Oh surprise surprise, looks like generative AI isn’t going to fulfill Silicon Valley and Hollywood studios’ dream of replacing artist, writers, and programmers with computer to maximize value for the poor, poor shareholders. Oh no!

As I said here before, generative AIs are not universal solution to everything that has ever existed like they are hyped up to be, but neither are they useless. At the end of the day, they are ultimately tools. Complex, powerful, useful tools, but tools nonetheless. A good artist can create better work faster with the help of a diffusion model, the same way LLM code generation can help a good programmer finish their project faster and better. (I think).
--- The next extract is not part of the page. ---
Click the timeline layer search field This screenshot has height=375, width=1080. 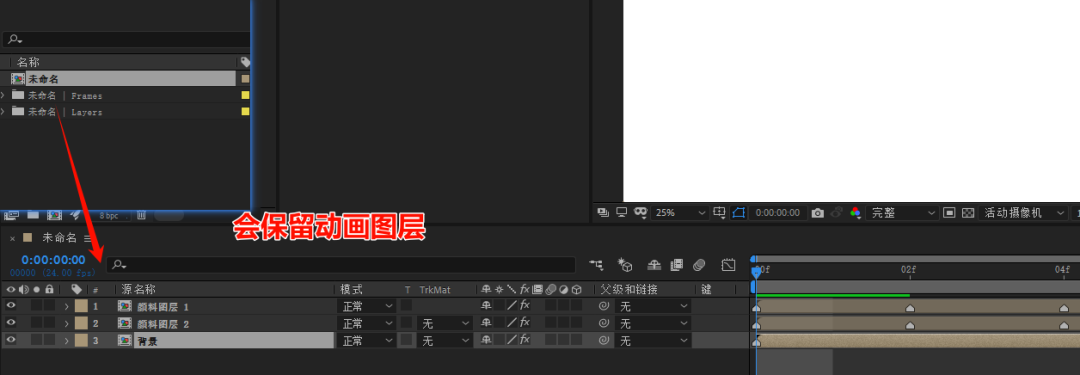point(341,265)
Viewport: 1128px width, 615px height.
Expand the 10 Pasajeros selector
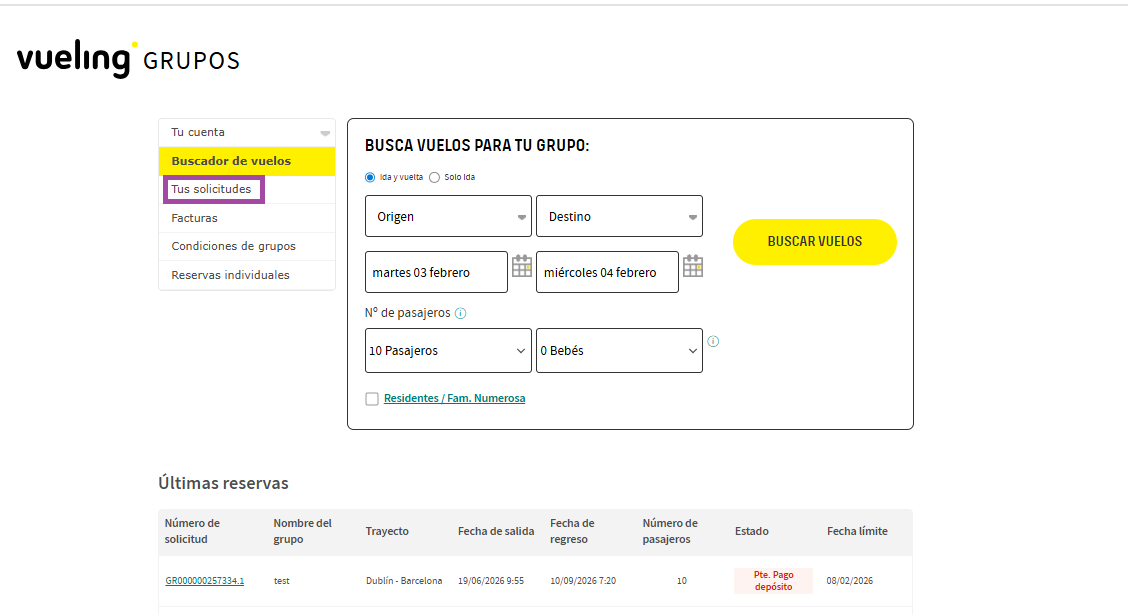point(448,351)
All of these AI models are trained on data from data from everyone on Internet, which is why I think its reasonable that everyone should have access to these generative AI models for the benefit of humanity and not profit, and not just those who took other people’s work for free to trained the models. In other words, these generative AI models should belong to everyone.

And here lies my distaste for Sam Altman: OpenAI was founded as a nonprofit for the benefit of humanity, but at the first chance of money he immediately started venture capitalisting and put anything from GPT-2 onwards under locks and keys for money, and now it looks like that they are being crushed under the weight of their own operating costs while groups like Facebook and Stability catches up with actual open models, I will not be sad if "Open"AI fails.

(For as much crap as I give Zuck for the other awful things they do, I do admire their commitment to open source.)

I have to admit, playing with these generative models is pretty fun.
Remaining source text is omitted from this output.